The process for canonization opened in Turin in a local process that would assess his saintliness and evaluate his spiritual writings; the formal introduction to the cause came in an official decree that Pope Pius X signed on 23 May 1906 while the confirmation of his heroic virtue allowed Pope Benedict XV to title Cafasso as Venerable. Pope Pius XI confirmed two miracles attributed to Cafasso's intercession on 1 November 1924 while - in the official decree - labelling Cafasso as "the educator and formation teacher of priests". Pius XI presided over the beatification on 3 May 1925. Pope Pius XII confirmed two more miracles and canonized Cafasso in Saint Peter's Basilica on 22 June 1947.

Pius XII - on 9 April 1948 - declared him to be the patron saint of all Italian prisons and prisoners.
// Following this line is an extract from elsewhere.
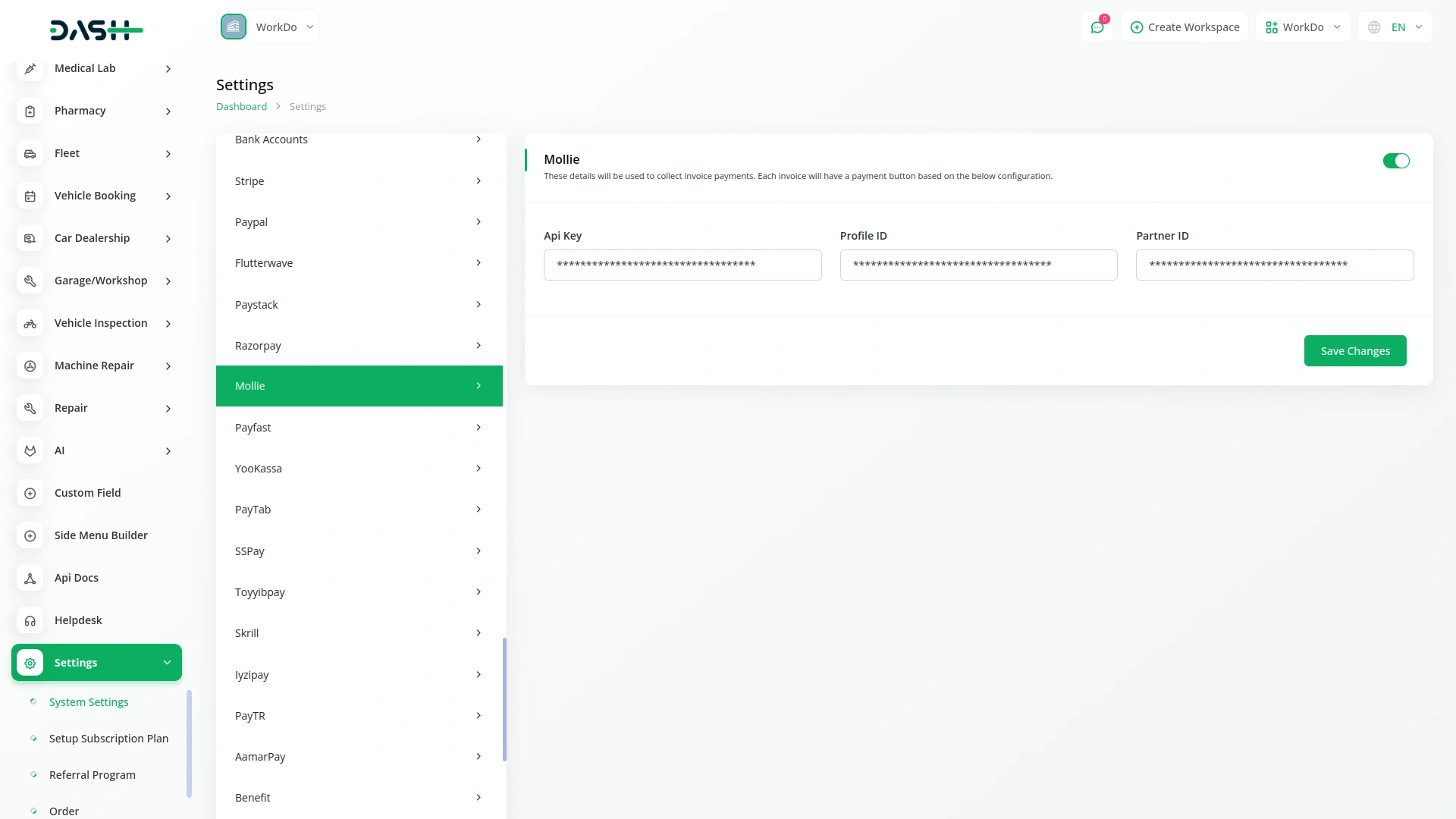The image size is (1456, 819).
Task: Select Stripe payment settings
Action: point(359,181)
In his apostolic exhortation Menti Nostrae - on 23 September 1950 - the pontiff further offered him as an example to all priests involved as confessors and spiritual directors.

==Monuments and buildings==
There is a monument that has been erected in his honour in Turin at the road crossing of Corso Regina Margherita and Corso Principe Eugenio and Corso Valdocco (called the Rondò della Forca - or the Gallows Roundabout). In 1968 a church in the Tuscolano district in Rome was dedicated to him.